### Your instructions
With the pictures omitted, write out all of the listing exactly.

+++ Records to use

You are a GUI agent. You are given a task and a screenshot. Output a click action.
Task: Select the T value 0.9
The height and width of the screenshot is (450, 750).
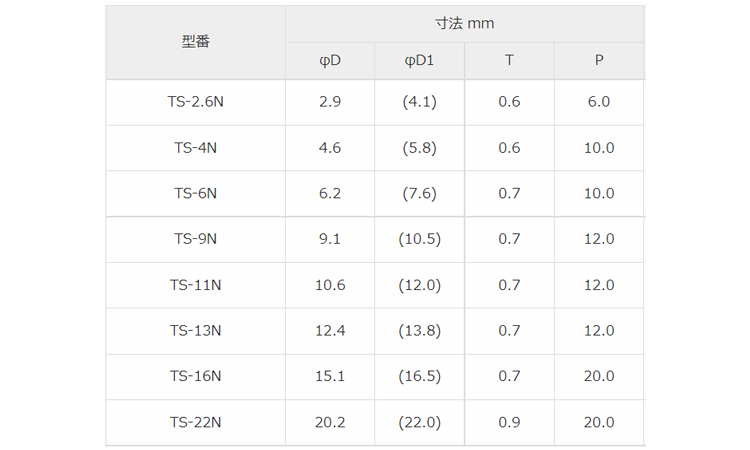point(509,423)
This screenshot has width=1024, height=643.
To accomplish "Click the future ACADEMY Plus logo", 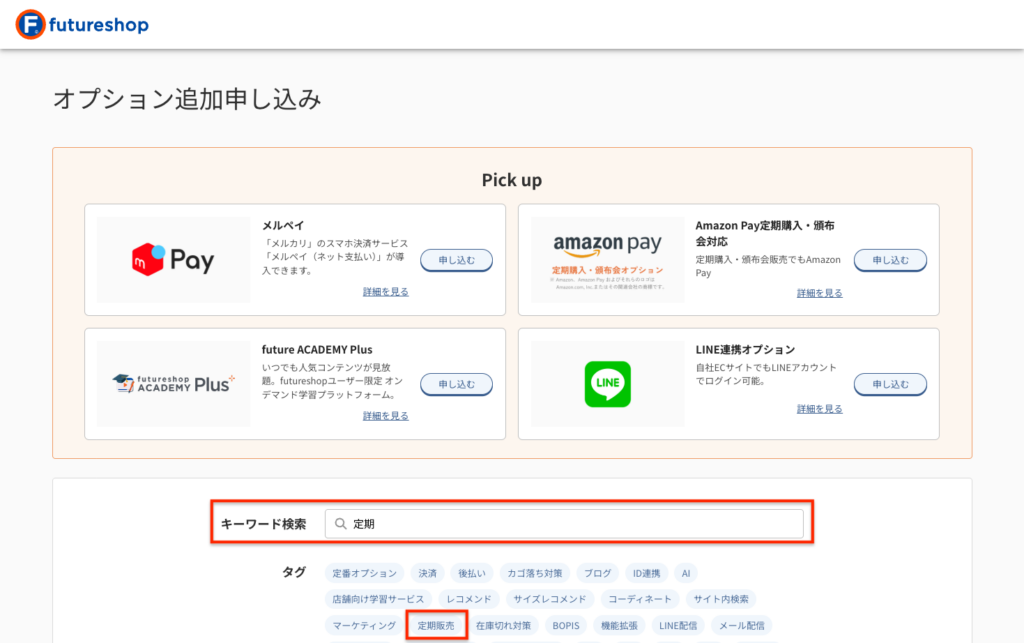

++++++

### Output for this task
You are a GUI agent. You are given a task and a screenshot. Output a click action.
Task: Select the T value 0.9
The height and width of the screenshot is (450, 750).
point(509,423)
This screenshot has width=1024, height=643.
To accomplish "Click the future ACADEMY Plus logo", 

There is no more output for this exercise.